Stored records:
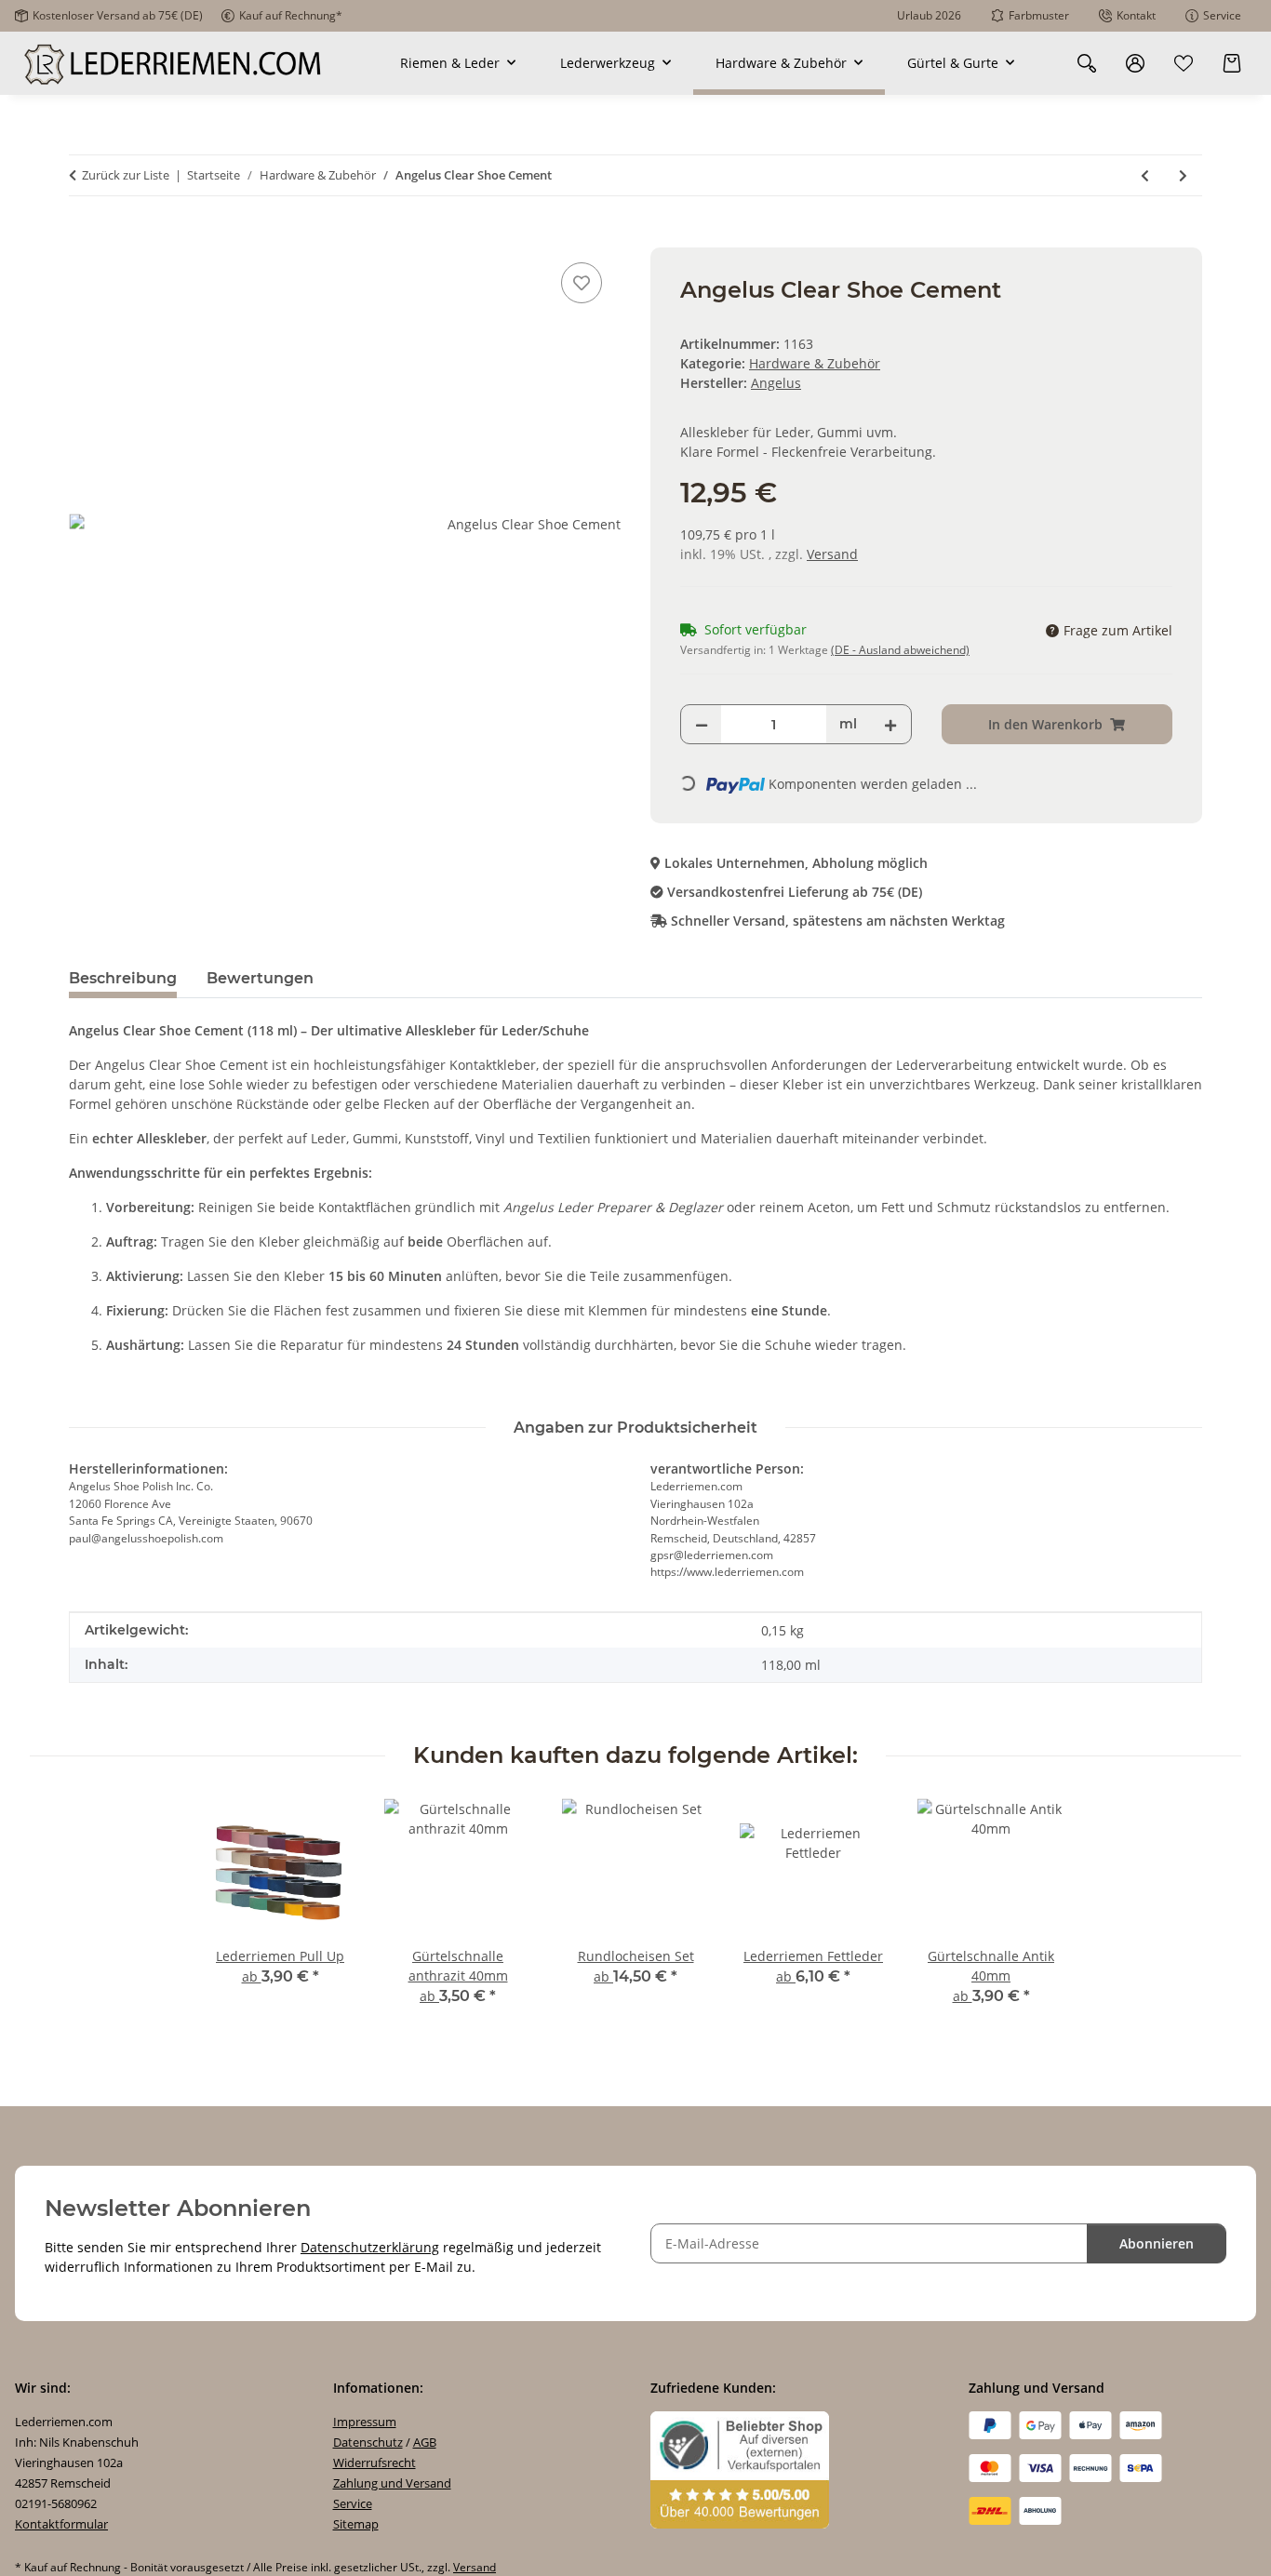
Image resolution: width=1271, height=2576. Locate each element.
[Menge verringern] (701, 724)
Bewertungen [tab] (260, 978)
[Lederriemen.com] (174, 63)
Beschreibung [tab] (123, 978)
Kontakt (1136, 15)
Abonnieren (1156, 2243)
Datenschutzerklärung (370, 2247)
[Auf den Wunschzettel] (581, 282)
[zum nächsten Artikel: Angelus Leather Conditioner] (1183, 175)
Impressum (364, 2421)
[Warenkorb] (1232, 62)
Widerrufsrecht (374, 2462)
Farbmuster (1039, 15)
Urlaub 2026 (929, 15)
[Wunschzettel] (1183, 62)
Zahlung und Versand (392, 2483)
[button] (1087, 62)
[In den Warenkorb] (84, 237)
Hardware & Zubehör (814, 363)
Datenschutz (368, 2442)
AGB (424, 2442)
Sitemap (356, 2524)
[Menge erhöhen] (890, 724)
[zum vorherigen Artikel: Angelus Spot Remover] (1145, 175)
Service (1222, 15)
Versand (832, 554)
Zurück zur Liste (125, 175)
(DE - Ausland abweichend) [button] (900, 650)
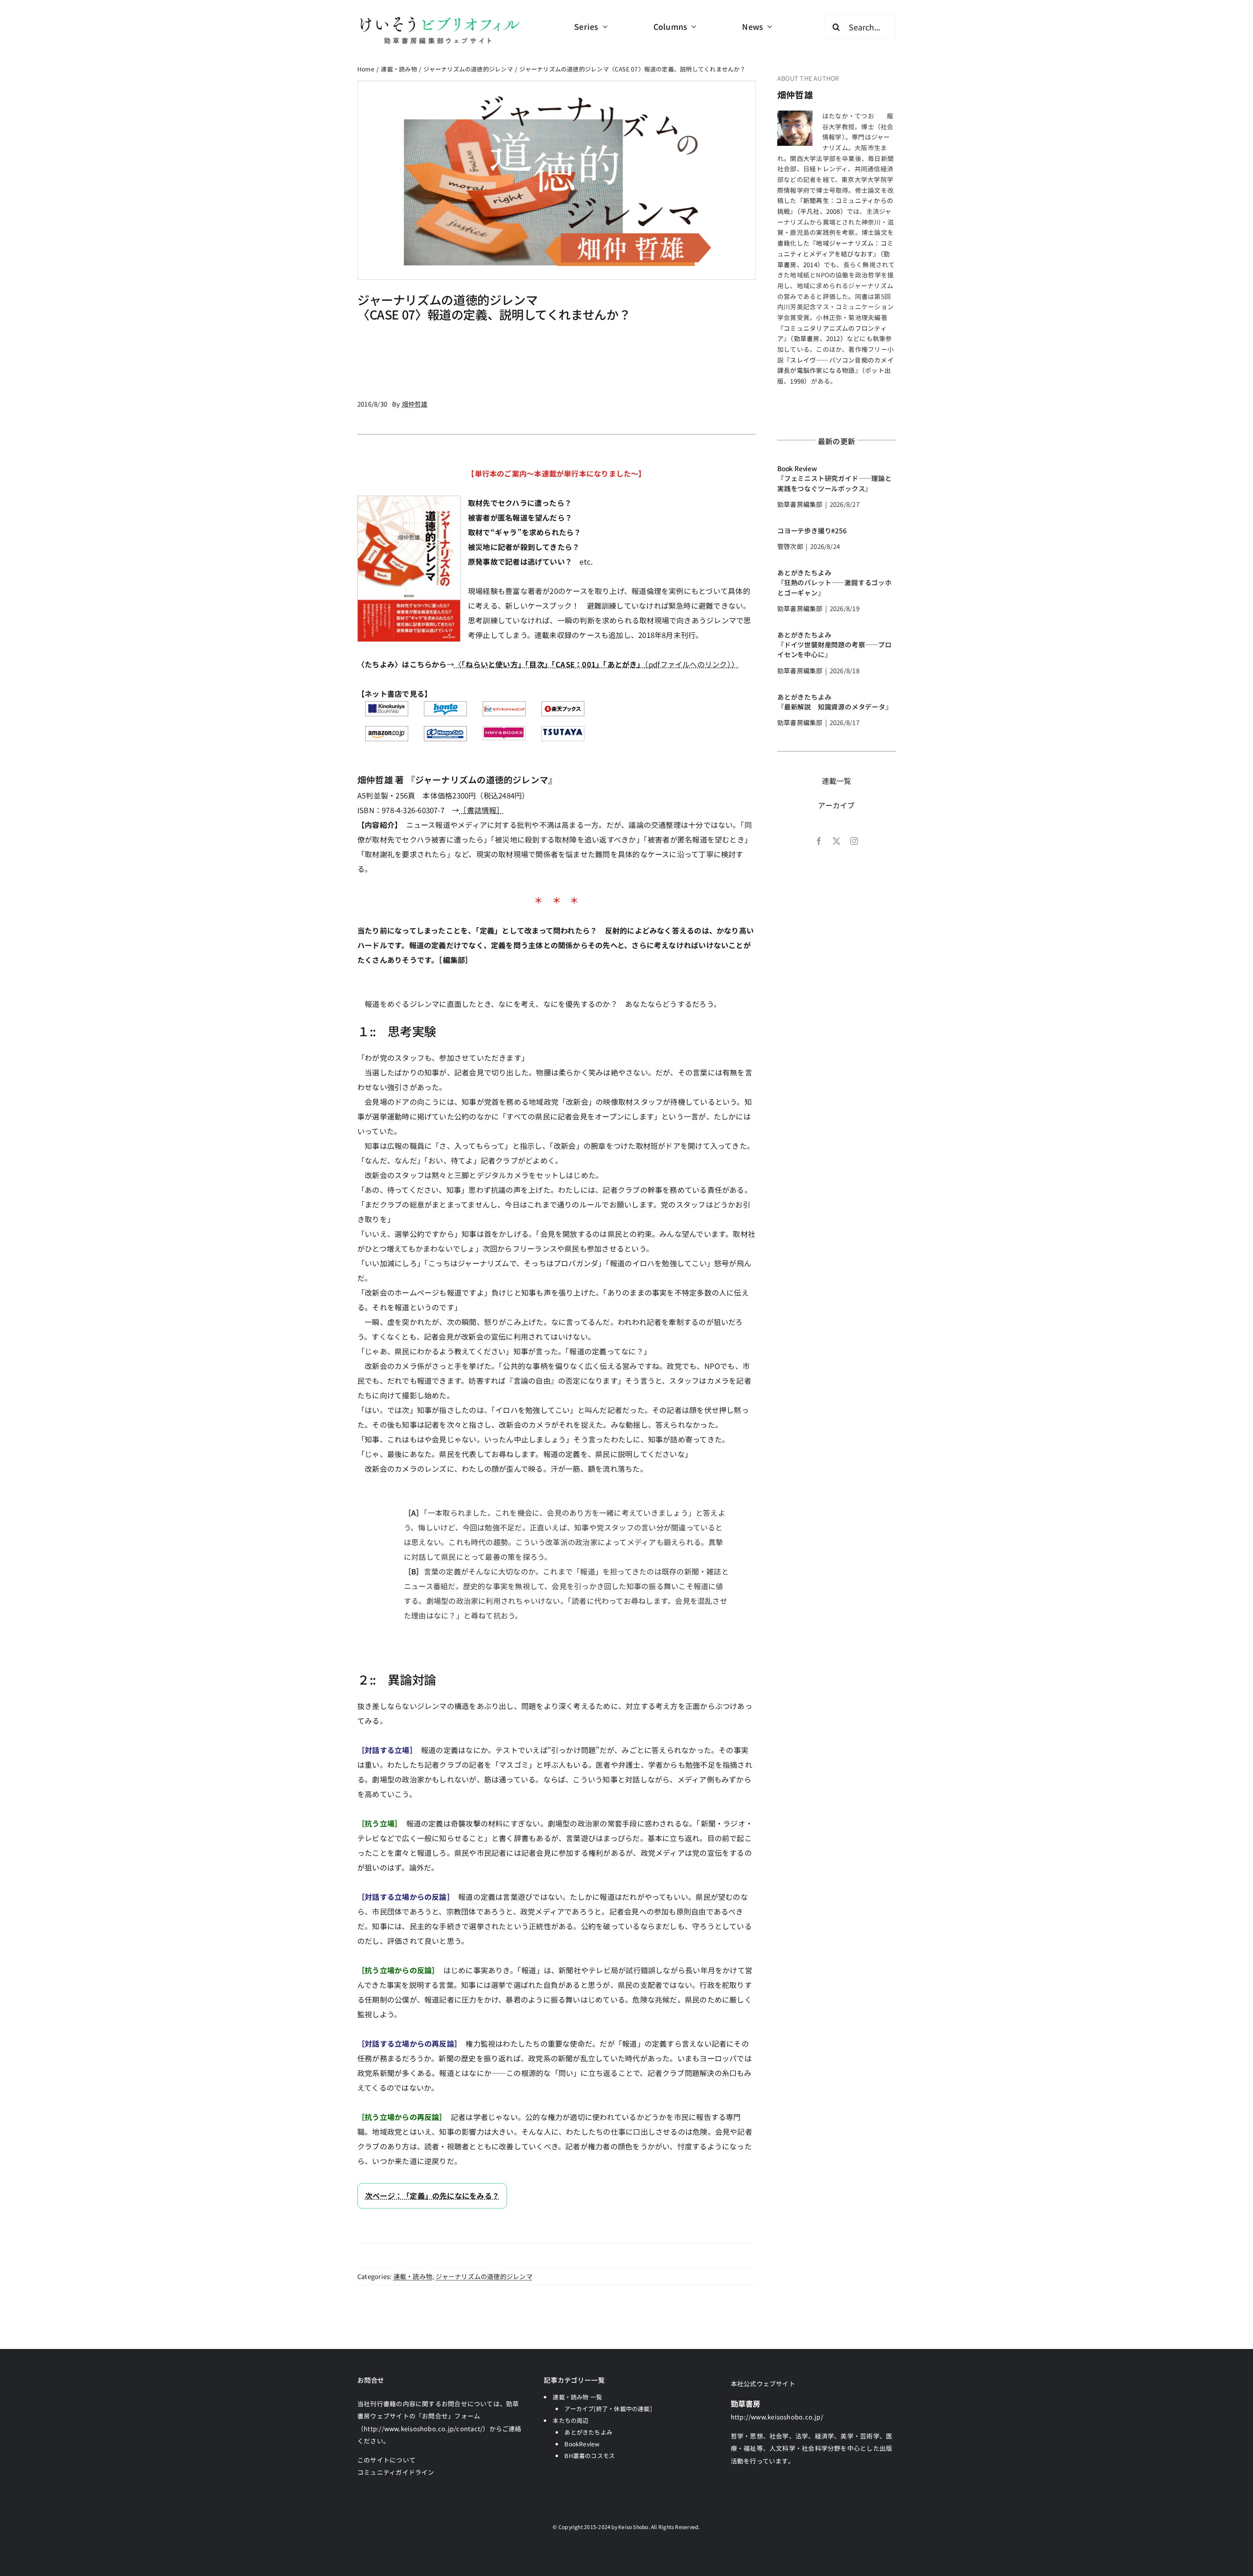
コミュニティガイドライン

## Prompt
A verbatim transcription is needed of the lines above, starting at the line with "Urlaub 2026 (929, 15)" and ending at the line with "Zurück zur Liste (125, 175)", both included, and of nothing else.

## Exercise answer
Urlaub 2026 (929, 15)
[Wunschzettel] (1183, 62)
Zahlung und Versand (392, 2483)
[button] (1087, 62)
[In den Warenkorb] (84, 237)
Hardware & Zubehör (814, 363)
Datenschutz (368, 2442)
AGB (424, 2442)
Sitemap (356, 2524)
[Menge erhöhen] (890, 724)
[zum vorherigen Artikel: Angelus Spot Remover] (1145, 175)
Service (1222, 15)
Versand (832, 554)
Zurück zur Liste (125, 175)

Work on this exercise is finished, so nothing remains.